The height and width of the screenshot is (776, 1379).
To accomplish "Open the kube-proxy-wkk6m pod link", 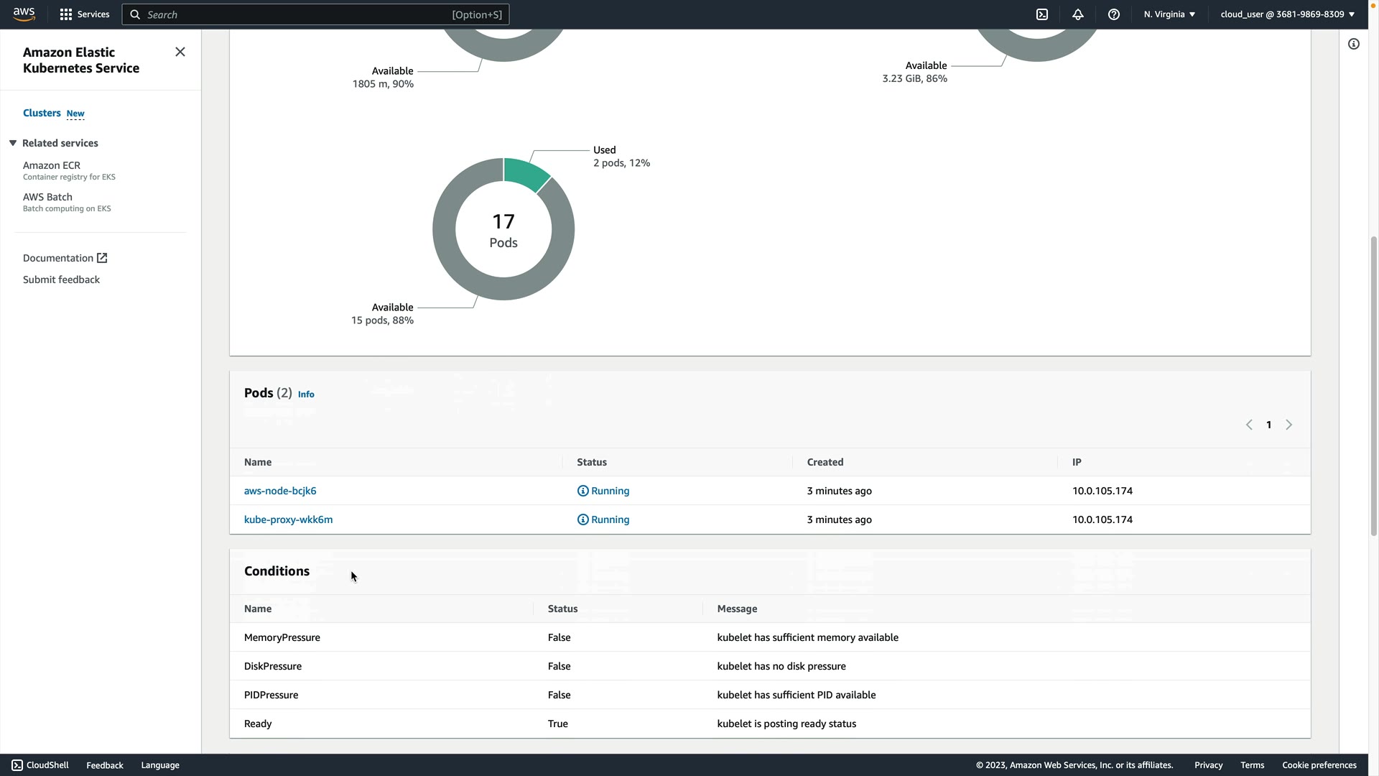I will tap(288, 519).
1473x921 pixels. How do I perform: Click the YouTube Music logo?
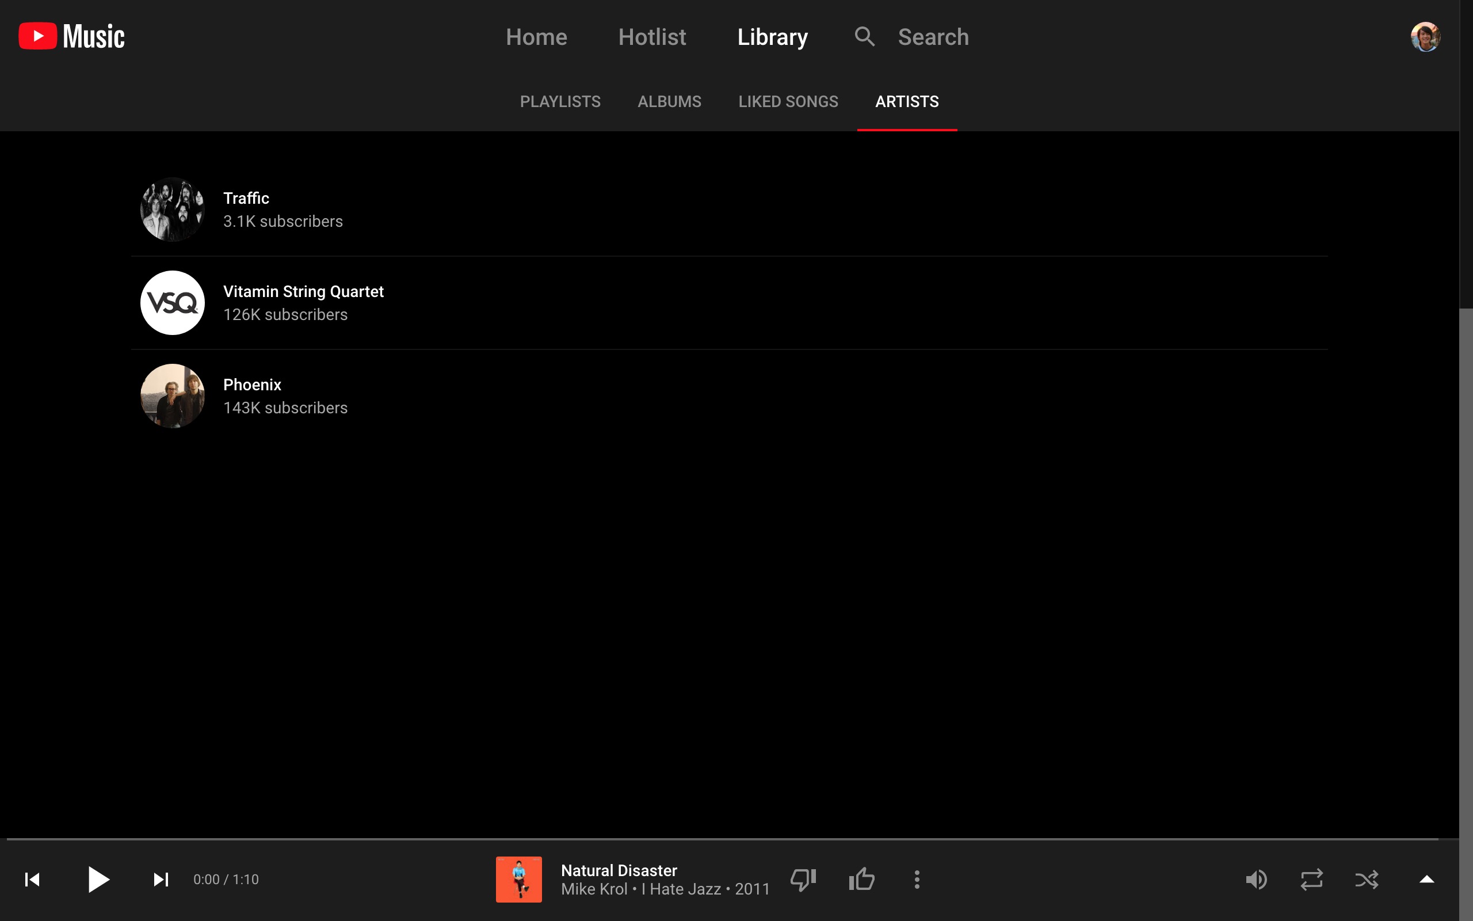[x=71, y=37]
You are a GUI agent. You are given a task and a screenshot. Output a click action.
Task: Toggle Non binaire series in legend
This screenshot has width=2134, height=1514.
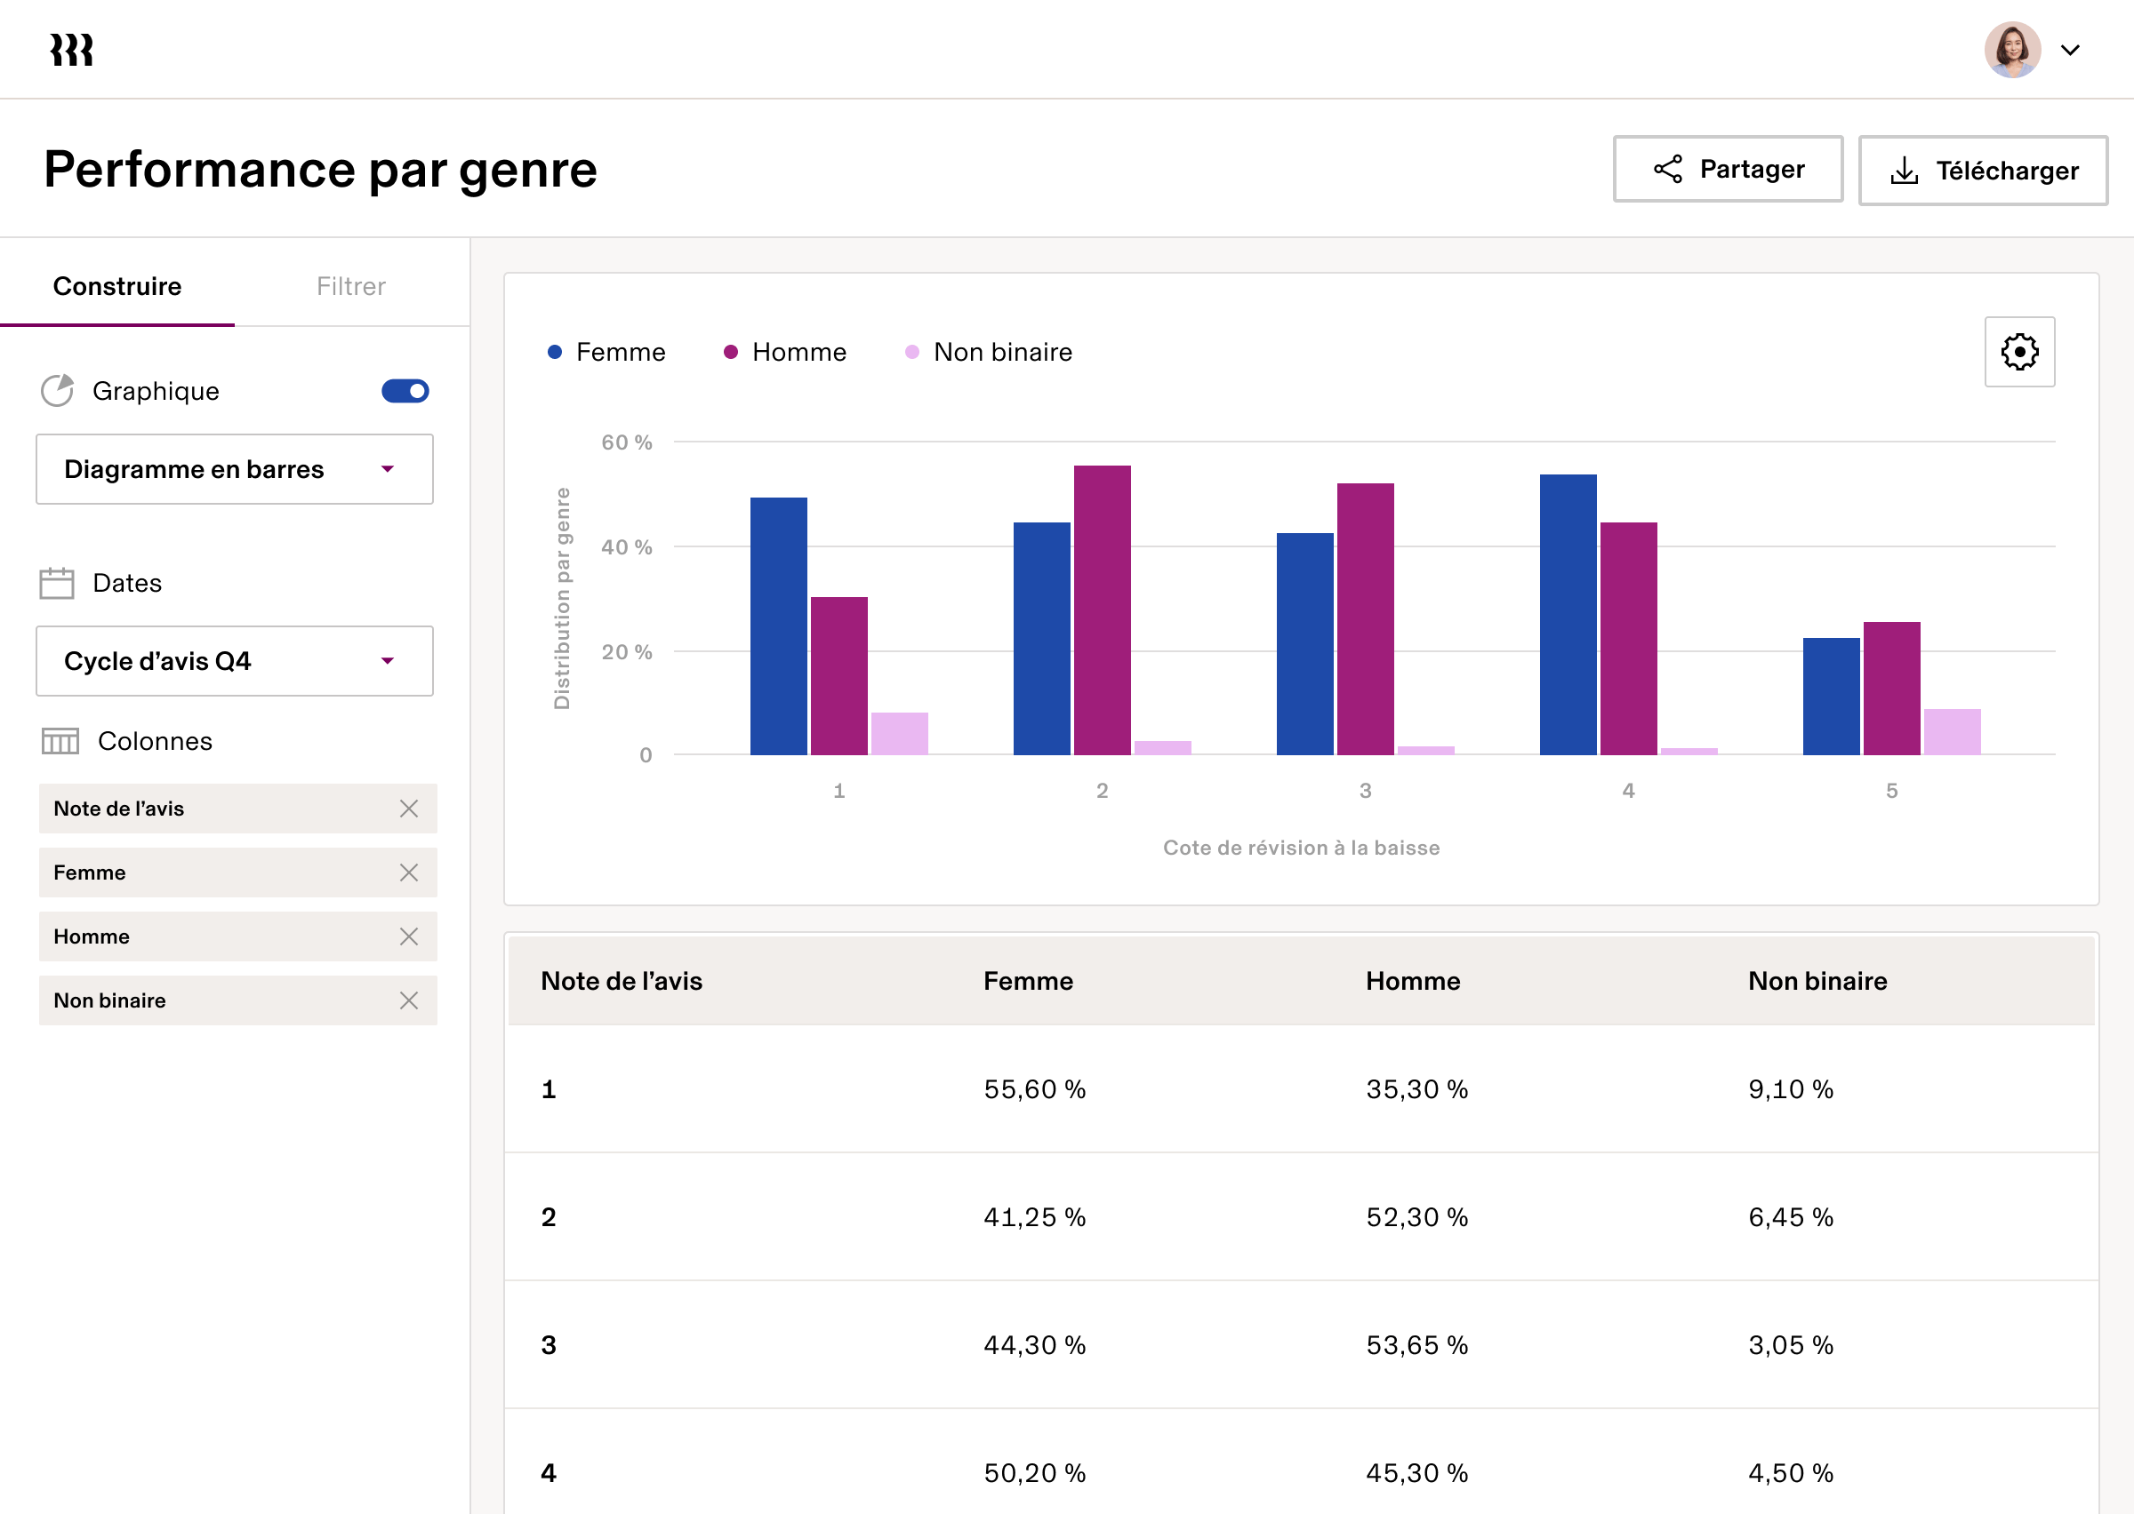(989, 352)
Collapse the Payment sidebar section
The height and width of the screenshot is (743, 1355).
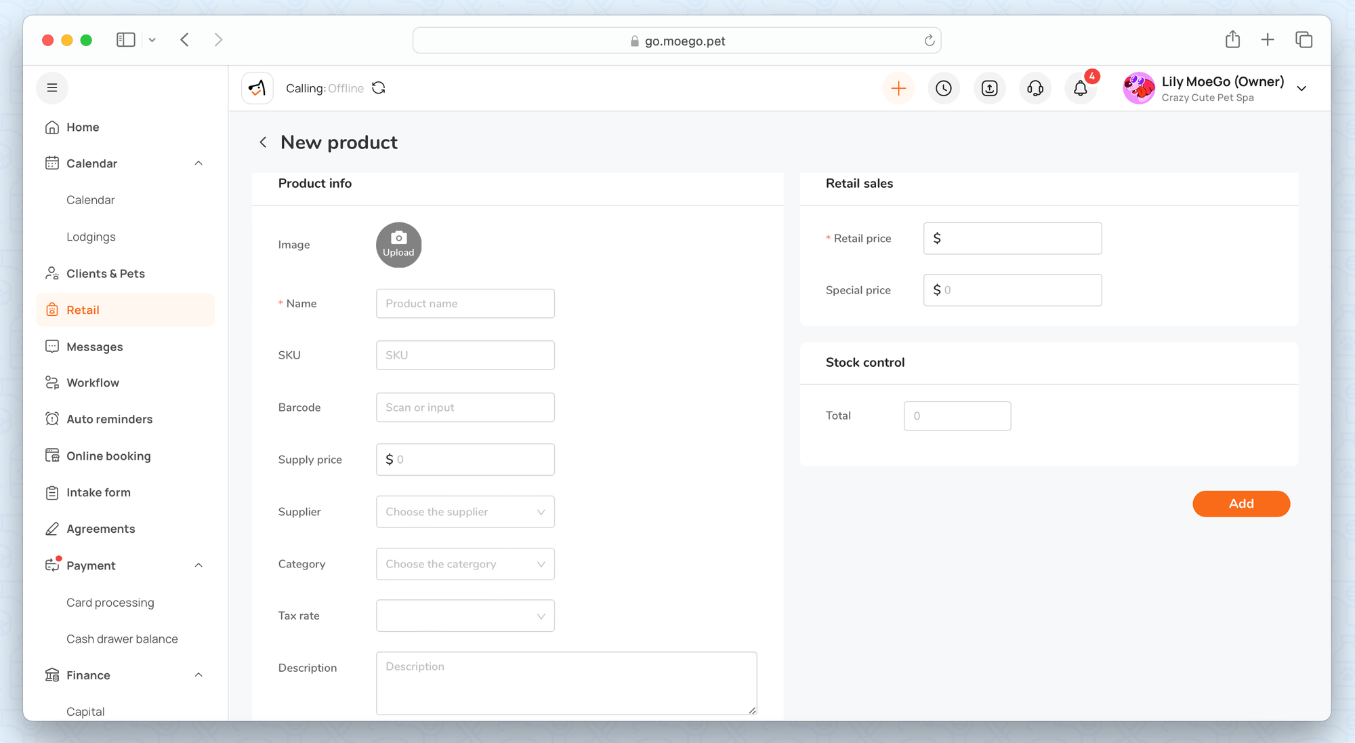(x=199, y=565)
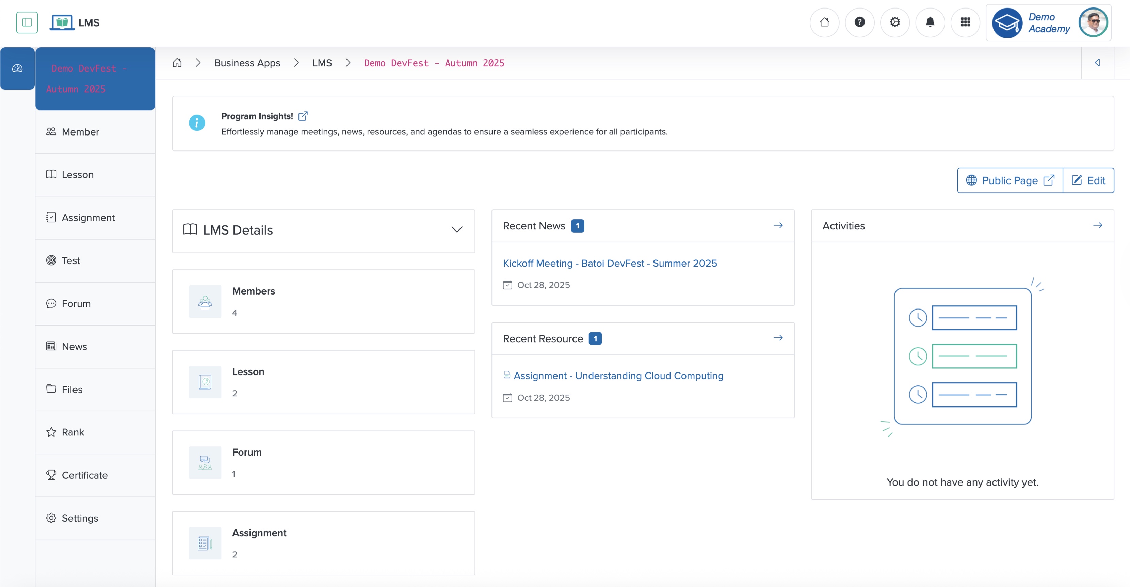Open the Kickoff Meeting - Batoi DevFest link
Screen dimensions: 1130x587
[610, 263]
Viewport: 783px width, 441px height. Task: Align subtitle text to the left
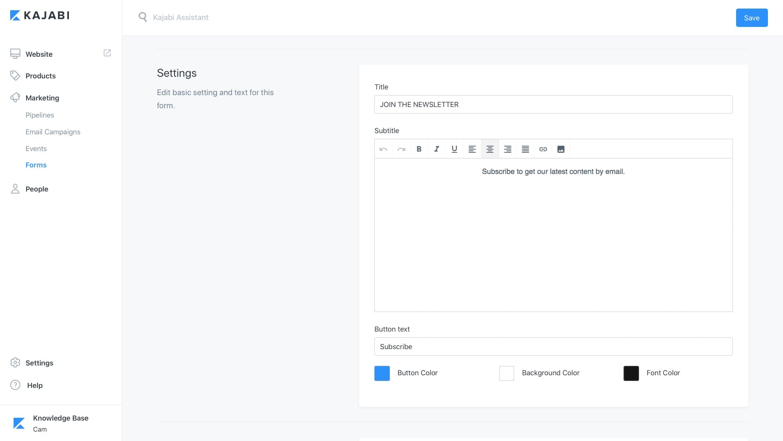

* * * * *

TASK REQUIREMENTS
Leave every picture out and write out, word for word, the lines from the one that contains "Task: Toggle Non binaire series in legend" through the last line of the records.

OUTPUT OF THE EXERCISE
Task: Toggle Non binaire series in legend
This screenshot has width=2134, height=1514.
(989, 352)
Collapse the Payment sidebar section
The height and width of the screenshot is (743, 1355).
(x=199, y=565)
Open the Kickoff Meeting - Batoi DevFest link
Screen dimensions: 1130x587
[610, 263]
Viewport: 783px width, 441px height. Task: Align subtitle text to the left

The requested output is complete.